## EXERCISE AIM
Below is some data. Retype exactly the lines starting at the one with "Click the call" and ending at the one with "Given: Click the active 1 năm tab".

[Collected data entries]
________________
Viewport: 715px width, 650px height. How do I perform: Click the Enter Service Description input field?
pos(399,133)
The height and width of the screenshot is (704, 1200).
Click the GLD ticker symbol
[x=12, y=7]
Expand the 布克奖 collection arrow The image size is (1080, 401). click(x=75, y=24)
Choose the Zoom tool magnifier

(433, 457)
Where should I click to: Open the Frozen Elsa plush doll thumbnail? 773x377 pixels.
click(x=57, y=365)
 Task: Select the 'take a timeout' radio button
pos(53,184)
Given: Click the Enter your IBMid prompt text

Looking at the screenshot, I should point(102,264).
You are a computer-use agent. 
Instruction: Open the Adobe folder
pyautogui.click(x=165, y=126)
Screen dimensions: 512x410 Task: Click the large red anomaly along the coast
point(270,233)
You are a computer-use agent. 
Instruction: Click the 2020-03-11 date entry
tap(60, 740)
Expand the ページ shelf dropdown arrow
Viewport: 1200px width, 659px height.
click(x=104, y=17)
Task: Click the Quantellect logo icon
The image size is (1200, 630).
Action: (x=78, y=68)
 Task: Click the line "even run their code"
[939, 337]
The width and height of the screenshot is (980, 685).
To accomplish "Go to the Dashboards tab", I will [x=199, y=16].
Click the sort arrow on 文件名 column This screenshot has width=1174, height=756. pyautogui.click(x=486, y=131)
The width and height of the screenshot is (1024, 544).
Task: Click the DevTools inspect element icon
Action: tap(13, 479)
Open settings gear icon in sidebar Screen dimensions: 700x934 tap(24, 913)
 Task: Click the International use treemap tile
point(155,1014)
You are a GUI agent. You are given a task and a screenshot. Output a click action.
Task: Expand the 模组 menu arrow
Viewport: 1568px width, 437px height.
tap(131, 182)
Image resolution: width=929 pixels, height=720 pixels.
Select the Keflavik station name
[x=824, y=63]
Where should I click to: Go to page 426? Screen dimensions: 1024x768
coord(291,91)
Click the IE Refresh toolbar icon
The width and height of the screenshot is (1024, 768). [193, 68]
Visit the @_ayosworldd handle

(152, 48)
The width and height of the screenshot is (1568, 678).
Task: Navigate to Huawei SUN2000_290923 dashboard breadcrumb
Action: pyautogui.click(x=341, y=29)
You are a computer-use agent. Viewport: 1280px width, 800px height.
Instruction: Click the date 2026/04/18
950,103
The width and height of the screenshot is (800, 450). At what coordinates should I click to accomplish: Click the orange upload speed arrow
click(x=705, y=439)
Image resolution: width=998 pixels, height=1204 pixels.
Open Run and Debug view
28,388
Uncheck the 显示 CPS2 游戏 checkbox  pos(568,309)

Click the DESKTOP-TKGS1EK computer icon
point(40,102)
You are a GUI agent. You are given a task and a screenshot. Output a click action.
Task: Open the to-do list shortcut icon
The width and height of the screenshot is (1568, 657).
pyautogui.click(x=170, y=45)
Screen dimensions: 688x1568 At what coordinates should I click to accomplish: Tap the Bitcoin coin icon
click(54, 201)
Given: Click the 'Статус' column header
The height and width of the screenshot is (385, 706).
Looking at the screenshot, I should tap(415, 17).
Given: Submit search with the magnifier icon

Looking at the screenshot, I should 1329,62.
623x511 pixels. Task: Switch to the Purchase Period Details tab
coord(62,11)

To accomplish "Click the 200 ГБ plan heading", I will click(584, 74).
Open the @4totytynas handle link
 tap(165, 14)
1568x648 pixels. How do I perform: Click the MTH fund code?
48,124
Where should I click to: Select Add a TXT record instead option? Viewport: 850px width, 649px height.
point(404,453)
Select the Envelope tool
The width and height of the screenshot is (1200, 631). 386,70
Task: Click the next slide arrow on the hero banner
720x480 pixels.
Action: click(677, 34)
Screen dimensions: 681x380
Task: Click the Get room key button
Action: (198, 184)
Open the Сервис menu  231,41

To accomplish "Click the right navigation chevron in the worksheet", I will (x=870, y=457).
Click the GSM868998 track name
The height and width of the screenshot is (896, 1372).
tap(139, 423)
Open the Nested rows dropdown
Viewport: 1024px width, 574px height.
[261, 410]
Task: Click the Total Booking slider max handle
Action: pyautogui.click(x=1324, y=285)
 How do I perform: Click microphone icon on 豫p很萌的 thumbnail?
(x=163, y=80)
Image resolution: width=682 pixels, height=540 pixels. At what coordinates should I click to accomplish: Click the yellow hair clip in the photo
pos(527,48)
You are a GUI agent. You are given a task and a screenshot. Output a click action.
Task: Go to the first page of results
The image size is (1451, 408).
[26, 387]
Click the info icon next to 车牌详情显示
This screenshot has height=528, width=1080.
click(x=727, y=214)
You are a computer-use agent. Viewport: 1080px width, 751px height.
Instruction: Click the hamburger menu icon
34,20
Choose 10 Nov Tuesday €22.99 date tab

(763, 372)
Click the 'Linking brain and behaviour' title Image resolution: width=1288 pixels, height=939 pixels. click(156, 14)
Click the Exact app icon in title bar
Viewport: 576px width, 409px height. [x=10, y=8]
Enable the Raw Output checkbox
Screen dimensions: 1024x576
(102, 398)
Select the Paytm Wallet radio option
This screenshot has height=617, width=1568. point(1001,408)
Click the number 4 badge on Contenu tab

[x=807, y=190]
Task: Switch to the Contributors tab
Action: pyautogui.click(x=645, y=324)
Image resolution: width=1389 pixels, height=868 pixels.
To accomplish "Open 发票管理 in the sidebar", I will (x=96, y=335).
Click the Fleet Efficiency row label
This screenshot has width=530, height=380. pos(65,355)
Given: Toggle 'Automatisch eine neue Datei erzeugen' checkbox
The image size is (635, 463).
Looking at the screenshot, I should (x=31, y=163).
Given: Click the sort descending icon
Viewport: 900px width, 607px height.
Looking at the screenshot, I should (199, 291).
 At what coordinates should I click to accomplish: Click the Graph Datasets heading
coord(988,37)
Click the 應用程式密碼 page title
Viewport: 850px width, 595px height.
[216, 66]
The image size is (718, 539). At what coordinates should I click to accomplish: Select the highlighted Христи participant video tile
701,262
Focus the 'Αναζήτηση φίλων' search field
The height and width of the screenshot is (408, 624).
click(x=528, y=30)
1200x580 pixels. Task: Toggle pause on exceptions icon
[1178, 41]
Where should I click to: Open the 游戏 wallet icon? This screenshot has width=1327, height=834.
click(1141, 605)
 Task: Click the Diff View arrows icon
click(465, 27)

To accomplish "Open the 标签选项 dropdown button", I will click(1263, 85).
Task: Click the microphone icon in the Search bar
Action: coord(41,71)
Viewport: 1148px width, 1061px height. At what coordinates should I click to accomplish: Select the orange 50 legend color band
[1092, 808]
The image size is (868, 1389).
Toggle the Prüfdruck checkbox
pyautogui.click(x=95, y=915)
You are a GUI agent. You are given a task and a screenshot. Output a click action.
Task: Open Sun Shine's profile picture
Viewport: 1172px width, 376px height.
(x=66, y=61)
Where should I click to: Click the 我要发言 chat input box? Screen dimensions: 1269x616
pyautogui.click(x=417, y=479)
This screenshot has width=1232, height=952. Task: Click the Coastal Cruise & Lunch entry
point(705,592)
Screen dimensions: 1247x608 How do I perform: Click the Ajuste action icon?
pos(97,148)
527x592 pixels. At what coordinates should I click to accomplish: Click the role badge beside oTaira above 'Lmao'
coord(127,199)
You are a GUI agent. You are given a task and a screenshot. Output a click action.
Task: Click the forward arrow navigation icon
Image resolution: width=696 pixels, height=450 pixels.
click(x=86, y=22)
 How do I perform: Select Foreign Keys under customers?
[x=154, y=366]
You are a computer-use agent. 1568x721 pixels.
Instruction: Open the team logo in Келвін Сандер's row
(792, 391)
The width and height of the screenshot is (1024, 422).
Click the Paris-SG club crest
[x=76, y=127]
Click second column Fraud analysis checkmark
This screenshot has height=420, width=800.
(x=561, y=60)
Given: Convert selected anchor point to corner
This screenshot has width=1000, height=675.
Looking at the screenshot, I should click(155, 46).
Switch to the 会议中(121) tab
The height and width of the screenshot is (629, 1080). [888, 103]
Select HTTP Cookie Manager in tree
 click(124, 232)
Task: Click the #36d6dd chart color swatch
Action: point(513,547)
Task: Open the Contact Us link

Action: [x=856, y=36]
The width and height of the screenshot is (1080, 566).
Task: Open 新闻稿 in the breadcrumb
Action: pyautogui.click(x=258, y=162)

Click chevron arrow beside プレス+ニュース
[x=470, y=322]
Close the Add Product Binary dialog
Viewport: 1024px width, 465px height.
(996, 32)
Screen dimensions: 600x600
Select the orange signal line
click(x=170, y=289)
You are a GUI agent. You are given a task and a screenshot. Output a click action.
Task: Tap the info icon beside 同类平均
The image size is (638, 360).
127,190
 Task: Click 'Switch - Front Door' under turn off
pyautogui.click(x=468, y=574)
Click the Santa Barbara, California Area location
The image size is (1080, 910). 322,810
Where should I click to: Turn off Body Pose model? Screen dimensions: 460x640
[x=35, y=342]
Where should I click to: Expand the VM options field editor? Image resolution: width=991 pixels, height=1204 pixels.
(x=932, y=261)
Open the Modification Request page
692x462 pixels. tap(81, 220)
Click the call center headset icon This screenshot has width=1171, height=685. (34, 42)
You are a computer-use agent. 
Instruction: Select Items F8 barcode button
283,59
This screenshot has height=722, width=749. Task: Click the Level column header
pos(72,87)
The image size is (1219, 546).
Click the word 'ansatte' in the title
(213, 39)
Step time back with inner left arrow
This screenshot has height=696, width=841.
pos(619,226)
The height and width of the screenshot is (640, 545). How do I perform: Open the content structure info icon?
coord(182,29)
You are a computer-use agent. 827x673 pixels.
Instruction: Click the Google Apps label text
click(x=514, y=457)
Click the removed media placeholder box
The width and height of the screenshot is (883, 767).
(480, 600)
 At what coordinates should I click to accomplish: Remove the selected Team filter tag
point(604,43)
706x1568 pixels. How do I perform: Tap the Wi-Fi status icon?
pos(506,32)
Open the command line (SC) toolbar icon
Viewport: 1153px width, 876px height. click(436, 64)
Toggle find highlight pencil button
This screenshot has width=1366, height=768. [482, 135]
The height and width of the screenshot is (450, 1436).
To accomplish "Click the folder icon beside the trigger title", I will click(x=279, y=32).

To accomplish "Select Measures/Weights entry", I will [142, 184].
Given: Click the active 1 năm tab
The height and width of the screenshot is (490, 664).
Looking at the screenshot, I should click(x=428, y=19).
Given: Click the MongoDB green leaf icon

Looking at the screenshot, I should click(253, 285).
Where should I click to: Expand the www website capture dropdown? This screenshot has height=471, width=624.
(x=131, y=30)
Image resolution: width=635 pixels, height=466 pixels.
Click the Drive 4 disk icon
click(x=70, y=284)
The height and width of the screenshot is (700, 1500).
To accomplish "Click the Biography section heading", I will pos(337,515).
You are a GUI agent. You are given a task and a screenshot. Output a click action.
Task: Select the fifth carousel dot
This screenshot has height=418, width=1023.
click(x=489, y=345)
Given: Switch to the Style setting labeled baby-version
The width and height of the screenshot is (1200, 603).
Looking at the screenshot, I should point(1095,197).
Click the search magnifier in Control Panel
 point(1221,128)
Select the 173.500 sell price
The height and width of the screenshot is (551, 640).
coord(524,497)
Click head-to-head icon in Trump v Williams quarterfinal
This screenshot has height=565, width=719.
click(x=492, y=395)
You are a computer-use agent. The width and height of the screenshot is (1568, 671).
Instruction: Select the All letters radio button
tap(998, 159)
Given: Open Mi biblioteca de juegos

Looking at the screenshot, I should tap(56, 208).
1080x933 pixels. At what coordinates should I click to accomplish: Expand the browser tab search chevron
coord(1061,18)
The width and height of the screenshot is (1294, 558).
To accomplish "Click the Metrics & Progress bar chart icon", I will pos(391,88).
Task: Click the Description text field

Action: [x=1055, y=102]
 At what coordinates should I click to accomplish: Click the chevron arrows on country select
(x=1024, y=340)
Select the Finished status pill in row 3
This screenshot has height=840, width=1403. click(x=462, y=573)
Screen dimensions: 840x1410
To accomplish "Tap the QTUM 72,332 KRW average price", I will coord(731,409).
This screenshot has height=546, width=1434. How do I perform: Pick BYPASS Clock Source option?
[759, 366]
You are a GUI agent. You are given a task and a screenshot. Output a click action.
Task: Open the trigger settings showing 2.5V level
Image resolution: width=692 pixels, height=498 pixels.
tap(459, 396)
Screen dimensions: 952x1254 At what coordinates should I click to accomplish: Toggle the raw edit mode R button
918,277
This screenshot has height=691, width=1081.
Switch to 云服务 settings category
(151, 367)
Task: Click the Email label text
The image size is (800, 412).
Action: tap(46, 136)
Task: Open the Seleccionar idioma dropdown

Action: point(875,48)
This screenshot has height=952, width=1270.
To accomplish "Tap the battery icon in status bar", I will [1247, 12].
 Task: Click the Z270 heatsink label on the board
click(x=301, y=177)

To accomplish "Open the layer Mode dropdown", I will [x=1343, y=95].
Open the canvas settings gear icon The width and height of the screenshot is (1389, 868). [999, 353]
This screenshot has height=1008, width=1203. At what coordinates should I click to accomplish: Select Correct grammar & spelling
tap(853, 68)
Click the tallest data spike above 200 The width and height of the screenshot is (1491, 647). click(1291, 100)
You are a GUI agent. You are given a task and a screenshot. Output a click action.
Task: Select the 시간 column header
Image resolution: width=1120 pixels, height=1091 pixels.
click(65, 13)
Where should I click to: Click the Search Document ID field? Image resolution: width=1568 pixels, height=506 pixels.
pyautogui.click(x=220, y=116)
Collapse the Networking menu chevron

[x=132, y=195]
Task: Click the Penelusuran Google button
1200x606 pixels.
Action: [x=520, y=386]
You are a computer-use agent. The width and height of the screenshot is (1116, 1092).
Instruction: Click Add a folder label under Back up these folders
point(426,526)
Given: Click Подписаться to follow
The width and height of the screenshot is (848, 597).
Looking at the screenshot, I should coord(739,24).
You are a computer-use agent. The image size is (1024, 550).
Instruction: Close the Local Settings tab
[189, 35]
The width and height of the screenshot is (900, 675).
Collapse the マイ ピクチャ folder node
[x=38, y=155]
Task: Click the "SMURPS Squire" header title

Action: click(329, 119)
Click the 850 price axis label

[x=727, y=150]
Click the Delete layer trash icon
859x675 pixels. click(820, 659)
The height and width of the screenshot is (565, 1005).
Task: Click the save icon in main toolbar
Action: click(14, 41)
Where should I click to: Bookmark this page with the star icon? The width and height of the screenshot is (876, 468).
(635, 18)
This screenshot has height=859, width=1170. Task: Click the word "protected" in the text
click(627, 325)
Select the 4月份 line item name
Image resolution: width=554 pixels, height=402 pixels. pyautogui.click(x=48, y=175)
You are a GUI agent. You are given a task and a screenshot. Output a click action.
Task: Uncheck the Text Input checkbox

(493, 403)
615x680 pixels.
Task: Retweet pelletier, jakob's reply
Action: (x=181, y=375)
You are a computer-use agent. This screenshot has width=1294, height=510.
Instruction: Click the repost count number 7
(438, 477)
________________
## SOLUTION
Click the call center headset icon This screenshot has width=1171, height=685. (34, 42)
You are a computer-use agent. 
Instruction: Select Items F8 barcode button
283,59
This screenshot has height=722, width=749. Task: Click the Level column header
pos(72,87)
The image size is (1219, 546).
Click the word 'ansatte' in the title
(213, 39)
Step time back with inner left arrow
This screenshot has height=696, width=841.
pos(619,226)
The height and width of the screenshot is (640, 545). How do I perform: Open the content structure info icon?
coord(182,29)
You are a computer-use agent. 827x673 pixels.
Instruction: Click the Google Apps label text
click(x=514, y=457)
Click the removed media placeholder box
The width and height of the screenshot is (883, 767).
(480, 600)
 At what coordinates should I click to accomplish: Remove the selected Team filter tag
point(604,43)
706x1568 pixels. How do I perform: Tap the Wi-Fi status icon?
pos(506,32)
Open the command line (SC) toolbar icon
Viewport: 1153px width, 876px height. click(436, 64)
Toggle find highlight pencil button
This screenshot has width=1366, height=768. [482, 135]
The height and width of the screenshot is (450, 1436).
To accomplish "Click the folder icon beside the trigger title", I will click(x=279, y=32).

To accomplish "Select Measures/Weights entry", I will [142, 184].
Given: Click the active 1 năm tab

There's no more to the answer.